Die Erwach­se­nen tref­fen auf den Buden­stra­ßen Bekann­te und Ver­wand­te, die sie schon seit dem letz­ten Markt nicht mehr gese­hen haben, zu einem aus­gie­bi­gen Ratsch. Auf dem Aschau­er Markt muss man auch nie­mand suchen, alles ist über­schau­bar, hier fin­den sich alle Jah­re alle Bekann­ten an der­sel­ben Stel­le wie­der ein. So kom­men die Besu­cher nur lang­sam von Haus­eck zu Haus­eck voran. 

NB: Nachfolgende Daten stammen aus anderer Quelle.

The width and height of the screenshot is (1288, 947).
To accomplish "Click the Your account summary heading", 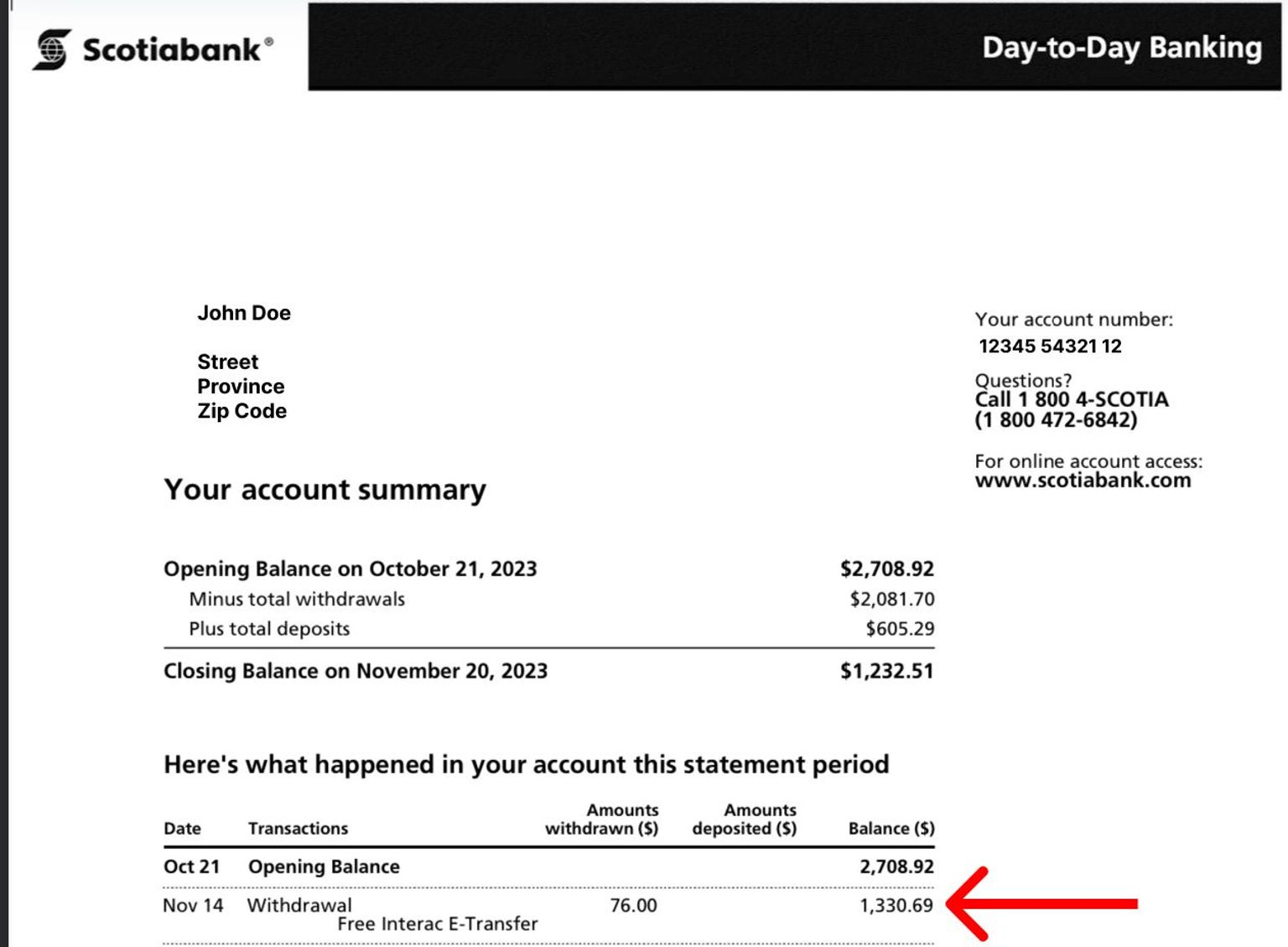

Sie kön­nen aller­lei wun­der­sa­me Din­ge ein­kau­fen, die es auch für sie nur noch auf dem Markt gibt. Sie bekom­men Wun­der­mit­tel für die Auto­pfle­ge, zum Fens­ter­put­zen und Gemü­se­ho­beln, sie kau­fen von einem Last­wa­gen her­un­ter Wein­trau­ben, Ana­nas und Bana­nen kilo­wei­se oder hand­fes­te, stra­pa­zier­fä­hi­ge Beklei­dung für den all­täg­li­chen Gebrauch. Und zum Schluss tref­fen sich- fast auto­ma­tisch — alle im Bier­zelt bei einer „gschei­den Brot­zeit“ wieder. 

Seit 464 Jah­ren gibt es den Aschau­er Markt, seit sei­nem Bestehen hat er nichts an Aktua­li­tät ein­ge­büßt. Frü­her kauf­ten die Prien­ta­ler, die Aschau­er, Sach­ran­ger, Fras­dor­fer, Umraths­hau­ser und Wil­den­war­ter alles, was sie für den bevor­ste­hen­den Win­ter brauch­ten, heu­te ver­sucht die Mehr­zahl der 150 Standl­leu­te Sachen an die Frau und an den Mann zu brin­gen, die die Mensch­heit nicht unbe­dingt zum Leben braucht. 

Ein Bum­mel mit der gan­zen Fami­lie – nach dem sonn­täg­li­chen Kirch­gang — durch die fast einen Kilo­me­ter lan­ge von Ver­kaufs­stän­den gesäum­ten Markt­stra­ße mit ihrem schier uner­schöpf­li­chen Waren­an­ge­bot, die unge­zähl­ten Brot­zeit- und Spiel­zeug­standl und das gro­ße Bier­zelt, ist bei vie­len Leu­ten in der Umge­bung fest ein­ge­plant. Der Aschau­er Markt stellt eine wich­ti­ge Zeit­mar­ke in der Regi­on dar: mit dem Aschau­er Markt endet der Som­mer und mit ihm die Bade­sai­son, es beginnt unwi­der­ruf­lich der Herbst und die Wanderzeit. 

Wenn um 17 Uhr die Markt­stän­de schlie­ßen, die Buden abge­baut wer­den und die Standl­leu­te zum nächs­ten Markt wei­ter­zie­hen, bleibt den Aschau­ern, den Sach­ran­gern und Fras­dor­fern und allen ande­ren die Gewiss­heit, dass sie alle im kom­men­den Jahr am ers­ten Sep­tem­ber­sonn­tag wie­der da sein wer­den, so wie es seit 464 Jah­ren in Aschau der Brauch ist.